How Adam Reed, Founder of ARKIVE, Is Bringing Together Self-Care and Hair Care

October 18, 2022
Trishna Rikhy
By: Trishna Rikhy | Makeup.com by L'Oréal

You’ve heard of hair care – but what about headcare? Adam Reed, founder of Adam Reed London and ARKIVE Headcare, is the hairstylist interweaving self-care with hair care. With the concept of headcare at the heart of the ARVIKE brand, Reed’s products are not only designed to help customers care for and style their hair, but to help them feel good and find an uplifting self-care element in their daily hair-care routines. In other words, your hair-care routine, whether it involves simply washing your hair or giving yourself a gentle scalp massage, is a time to take care of yourself. 


For those unfamiliar with the brand, the ARKIVE line features products like shampoos, conditioners, hair primer, scalp scrubs and more — all featuring aromatic scents and priced at $22 and under. Below, we talked to Reed about his professional journey, how self-care goes hand-in-hand with hair and what’s next for his brand.

When and how did you get started in the hair industry? Can you walk us through your professional journey?


From as far back as I can remember, I can recall visiting a small salon in my hometown of Minehead. Enraptured by my surroundings and intoxicated by the smell of Elnett, I would clean rollers and sort drawers while my grandmother had her hair set.

 

At the age of 13, I had my first taste of working in hair as a salon assistant at Something Else in Minehead. After school, I completed my formal training at college in Taunton, nurturing all the skills I’d need, practicing relentlessly on friend’s hair and gathering an enviably exhaustive kit bag. I’d then won a place at a Redken Symposium, and it was there that I first came across Charles Worthington and Allan Peters.

 

It was 1995 and Charles Worthington was a brand that was on the up, and I felt I could grow with them. I had some very glamorous days on the salon floor while working part time jobs to make ends meet in the evening. I would tend to the A-list from the salon based at The Dorchester Hotel, and when Worthington set up in New York, I was sent out as part of the team to launch its salon there.

 

I headed back to London in 2007, and over the course of the next 10 years, set up two booked-out salons and a bestselling global product range with fellow hairdresser Paul Percival. This all led me to founding my own salon, Adam Reed London, and hair line ARKIVE Headcare that just debuted in the US on ArkiveHeadcare.com and within Space NK at Bloomingdales.

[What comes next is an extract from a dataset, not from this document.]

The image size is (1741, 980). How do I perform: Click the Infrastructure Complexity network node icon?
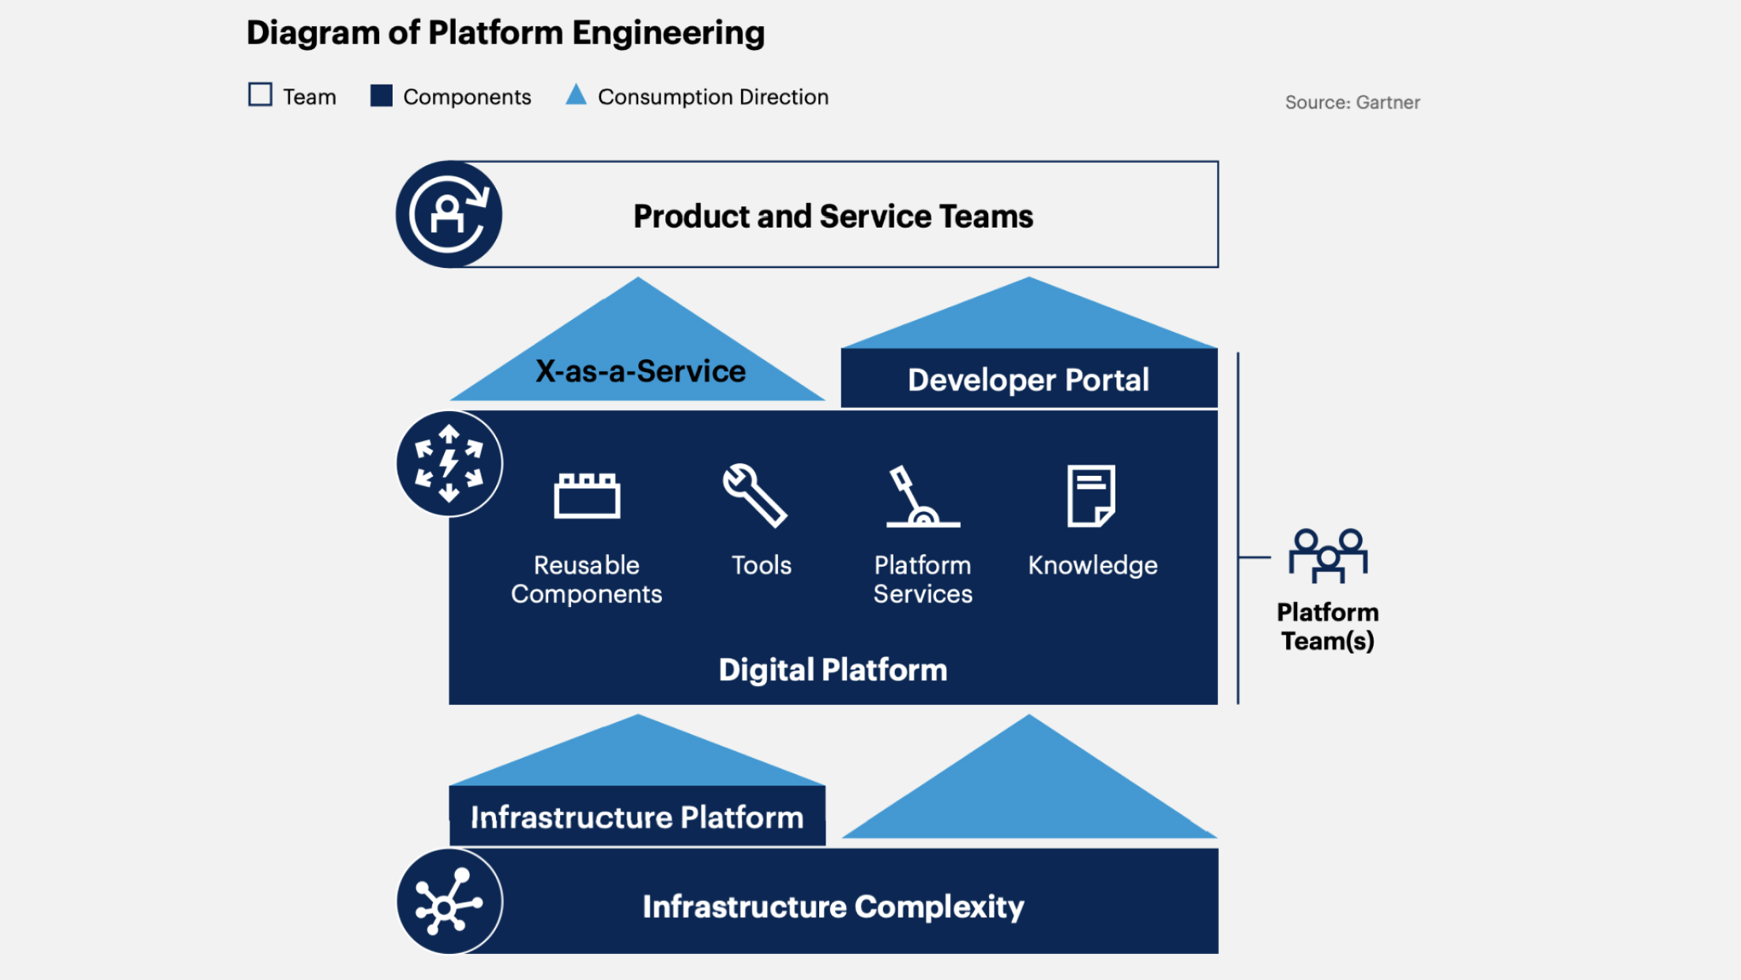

What have been some of your proudest moments so far?


Every time I create a look, educate someone or a hairdresser references that I’ve influenced them, it always makes me feel really proud because that’s what I ultimately hope to do. Launching the ARKIVE Headcare range in the US and the UK and seeing the product in store makes me feel really proud, as well as seeing people firsthand understand the product range and loving it. I’m also very proud of keeping my salon safely open throughout the lockdown.

 

When it comes to haircare, what are your absolute essentials?


Shampoo, conditioner and oil. These are my key products and everyone should and can use them. I also always say a healthy scalp equates to healthy hair, and it’s very important to look after your scalp with a scrub or serum.

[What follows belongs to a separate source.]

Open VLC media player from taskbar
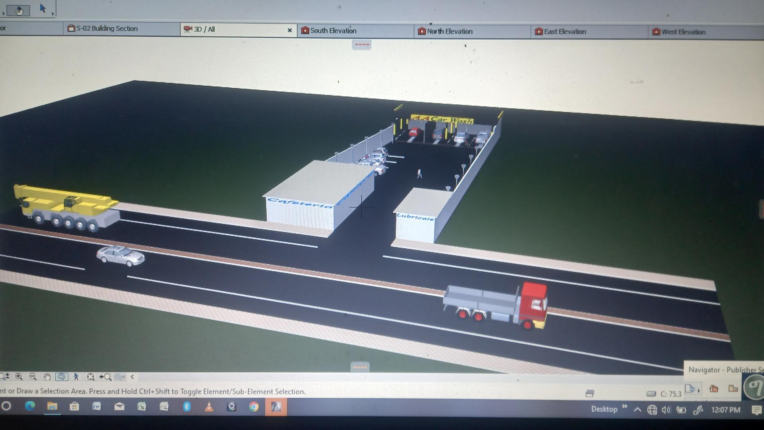 (x=209, y=407)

Can you speak to the mental health aspect of your brand? How is headcare incorporated into your ethos?


I have always seen how big a role product plays in our understanding of ourselves and our self-identity. When I was young and trying to understand who I was and my sexuality, product (and specifically hair product) was the one thing that I looked to as a way to express myself. 

 

The pandemic really sped up the concept of using self-care rituals as a way to take care of ourselves and reconnect with ourselves during a time where we all felt so isolated. I had always thought there was a gap in the market for a range of hair products that did more than just look after your hair, but Covid is what made it so important for me to launch ARKIVE.

 

I almost can't believe that a hair-care brand that cares about your mental health doesn't already exist given how much we think about and care for our hair every day, and how big a role it plays in our identity (and our mood). To me it's undeniable that the hair-care category is just the next thing that will become part of the much wider self-care (or Headcare) category.

 

 

I’ve always been open about my own mental health and struggles. Beyond great hair and creating great hair, my aim is to create a world that makes a positive difference to how people feel about themselves.

 

A big part of our line is also fragrance. Scientifically proven to affect mood, concentration, memory recall and emotion, scent exposure is central to our ARKIVE Headcare concept. Each product is permeated with one of ARKIVE’s two comforting and evocative signature scents.

 

What’s next for your brand? 


We have large aspirations to expand ARKIVE as far and wide as possible. Alongside this, the aim is to expand the concept of Headcare beyond just a product line-up. This will manifest in experiential spaces that are a place to rest, or have treatments dedicated to looking after your head. 


This interview has been edited and condensed for clarity.